● **Activity**
Set down the passage of the article on lightning and global warming from "Today's climate models" to "to the ground.", copying it word for word.
─── Selected text ───
Calm The Dog! Lightning Expected to Increase by 50 Percent With Global Warming
Lightning strikes across the United States in August and September of 2011. Data from the National Lightning Detection Network, UAlbany; animation by David Romps, UC Berkeley, and Phil Ebiner, UC Berkeley Public Affairs.
Today's climate models predict a 50 percent increase in lightning strikes across the United States during this century as a result of warming temperatures associated with climate change.
Reporting in the Nov. 14 issue of the journal Science, UC Berkeley climate scientist David Romps and his colleagues look at predictions of precipitation and cloud buoyancy in 11 different climate models and conclude that their combined effect will generate more frequent electrical discharges to the ground.
"With warming, thunderstorms become more explosive," said Romps, an assistant professor of earth and planetary science and a faculty scientist at Lawrence Berkeley National Laboratory. "This has to do with water vapor, which is the fuel for explosive deep convection in the atmosphere. Warming causes there to be more water vapor in the atmosphere, and if you have more fuel lying around, when you get ignition, it can go big time."
More lightning strikes mean more human injuries; estimates of people struck each year range from the hundreds to nearly a thousand, with scores of deaths. But another significant impact of increased lightning strikes would be more wildfires, since half of all fires — and often the hardest to fight — are ignited by lightning, Romps said. More lightning also would likely generate more nitrogen oxides in the atmosphere, which exert a strong control on atmospheric chemistry.
While some studies have shown changes in lightning associated with seasonal or year-to-year variations in temperature, there have been no reliable analyses to indicate what the future may hold. Romps and graduate student Jacob Seeley hypothesized that two atmospheric properties — precipitation and cloud buoyancy — together might be a predictor of lightning, and looked at observations during 2011 to see if there was a correlation.
"Lightning is caused by charge separation within clouds, and to maximize charge separation, you have to loft more water vapor and heavy ice particles into the atmosphere," he said. "We already know that the faster the updrafts, the more lightning, and the more precipitation, the more lightning."
Precipitation — the total amount of water hitting the ground in the form of rain, snow, hail or other forms — is basically a measure of how convective the atmosphere is, he said, and convection generates lightning. The ascent speeds of those convective clouds are determined by a factor called CAPE — convective available potential energy — which is measured by balloon-borne instruments, called radiosondes, released around the United States twice a day.
─── Supplied records ───
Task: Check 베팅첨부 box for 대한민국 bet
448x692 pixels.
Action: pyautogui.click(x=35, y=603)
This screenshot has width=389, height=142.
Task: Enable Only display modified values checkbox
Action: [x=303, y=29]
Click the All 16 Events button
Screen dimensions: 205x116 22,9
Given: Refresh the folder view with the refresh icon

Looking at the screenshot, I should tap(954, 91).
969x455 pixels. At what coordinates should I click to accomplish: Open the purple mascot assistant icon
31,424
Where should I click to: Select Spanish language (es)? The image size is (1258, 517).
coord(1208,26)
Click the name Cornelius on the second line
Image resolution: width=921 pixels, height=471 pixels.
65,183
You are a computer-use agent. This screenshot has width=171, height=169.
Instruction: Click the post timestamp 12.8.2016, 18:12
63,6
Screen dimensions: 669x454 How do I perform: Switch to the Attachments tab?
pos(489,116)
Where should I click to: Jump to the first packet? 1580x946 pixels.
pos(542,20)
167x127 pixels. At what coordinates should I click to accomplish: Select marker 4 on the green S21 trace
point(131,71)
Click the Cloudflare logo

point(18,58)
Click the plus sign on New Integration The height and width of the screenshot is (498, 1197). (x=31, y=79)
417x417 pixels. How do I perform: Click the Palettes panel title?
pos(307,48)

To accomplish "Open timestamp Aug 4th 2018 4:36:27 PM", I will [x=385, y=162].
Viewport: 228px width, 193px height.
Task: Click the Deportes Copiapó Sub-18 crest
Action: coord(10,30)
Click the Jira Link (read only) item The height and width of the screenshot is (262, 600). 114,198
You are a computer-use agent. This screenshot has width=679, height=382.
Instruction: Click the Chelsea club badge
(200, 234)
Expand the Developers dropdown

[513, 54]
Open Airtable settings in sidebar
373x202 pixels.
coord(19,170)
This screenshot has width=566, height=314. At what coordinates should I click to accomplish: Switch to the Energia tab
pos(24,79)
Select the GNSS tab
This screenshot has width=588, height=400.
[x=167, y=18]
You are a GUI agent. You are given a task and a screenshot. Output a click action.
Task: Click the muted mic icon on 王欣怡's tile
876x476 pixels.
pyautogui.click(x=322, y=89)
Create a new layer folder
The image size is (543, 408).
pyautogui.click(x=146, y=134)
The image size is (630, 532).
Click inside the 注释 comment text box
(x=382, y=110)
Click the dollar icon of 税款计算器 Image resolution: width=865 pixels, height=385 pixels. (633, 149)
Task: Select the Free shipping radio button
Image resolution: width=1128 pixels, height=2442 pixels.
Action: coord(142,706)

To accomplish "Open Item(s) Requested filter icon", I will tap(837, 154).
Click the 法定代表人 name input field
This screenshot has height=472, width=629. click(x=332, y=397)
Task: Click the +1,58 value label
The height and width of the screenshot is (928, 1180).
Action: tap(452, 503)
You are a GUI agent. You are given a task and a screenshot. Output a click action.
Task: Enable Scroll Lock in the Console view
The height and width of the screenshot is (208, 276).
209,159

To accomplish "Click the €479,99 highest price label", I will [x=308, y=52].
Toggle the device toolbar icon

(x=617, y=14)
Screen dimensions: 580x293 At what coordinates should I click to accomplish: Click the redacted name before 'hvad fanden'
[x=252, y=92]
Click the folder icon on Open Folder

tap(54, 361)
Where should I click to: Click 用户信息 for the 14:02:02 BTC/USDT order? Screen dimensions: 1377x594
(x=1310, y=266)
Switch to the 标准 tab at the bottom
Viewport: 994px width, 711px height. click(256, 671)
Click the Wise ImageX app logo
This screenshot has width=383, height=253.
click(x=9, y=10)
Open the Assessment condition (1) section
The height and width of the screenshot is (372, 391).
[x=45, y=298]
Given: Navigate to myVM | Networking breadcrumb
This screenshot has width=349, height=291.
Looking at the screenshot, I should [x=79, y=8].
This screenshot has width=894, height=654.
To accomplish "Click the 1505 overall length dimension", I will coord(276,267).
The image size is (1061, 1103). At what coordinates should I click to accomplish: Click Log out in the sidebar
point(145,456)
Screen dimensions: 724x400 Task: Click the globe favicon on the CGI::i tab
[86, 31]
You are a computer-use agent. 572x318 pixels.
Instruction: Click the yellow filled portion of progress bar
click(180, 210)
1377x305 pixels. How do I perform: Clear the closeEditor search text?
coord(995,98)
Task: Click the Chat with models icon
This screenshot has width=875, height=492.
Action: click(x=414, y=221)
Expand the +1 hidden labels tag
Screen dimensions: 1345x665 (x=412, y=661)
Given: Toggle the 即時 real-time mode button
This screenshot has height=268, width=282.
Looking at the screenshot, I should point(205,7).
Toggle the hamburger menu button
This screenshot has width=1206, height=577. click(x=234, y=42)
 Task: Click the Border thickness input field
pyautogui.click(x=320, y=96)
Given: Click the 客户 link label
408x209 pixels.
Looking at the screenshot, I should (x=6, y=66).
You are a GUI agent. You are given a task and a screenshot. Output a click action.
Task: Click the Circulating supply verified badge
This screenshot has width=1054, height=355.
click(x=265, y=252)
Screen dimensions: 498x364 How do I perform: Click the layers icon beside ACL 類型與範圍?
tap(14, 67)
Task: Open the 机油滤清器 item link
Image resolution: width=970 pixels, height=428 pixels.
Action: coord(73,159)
───
● **Task answer**
Today's climate models predict a 50 percent increase in lightning strikes across the United States during this century as a result of warming temperatures associated with climate change.
Reporting in the Nov. 14 issue of the journal Science, UC Berkeley climate scientist David Romps and his colleagues look at predictions of precipitation and cloud buoyancy in 11 different climate models and conclude that their combined effect will generate more frequent electrical discharges to the ground.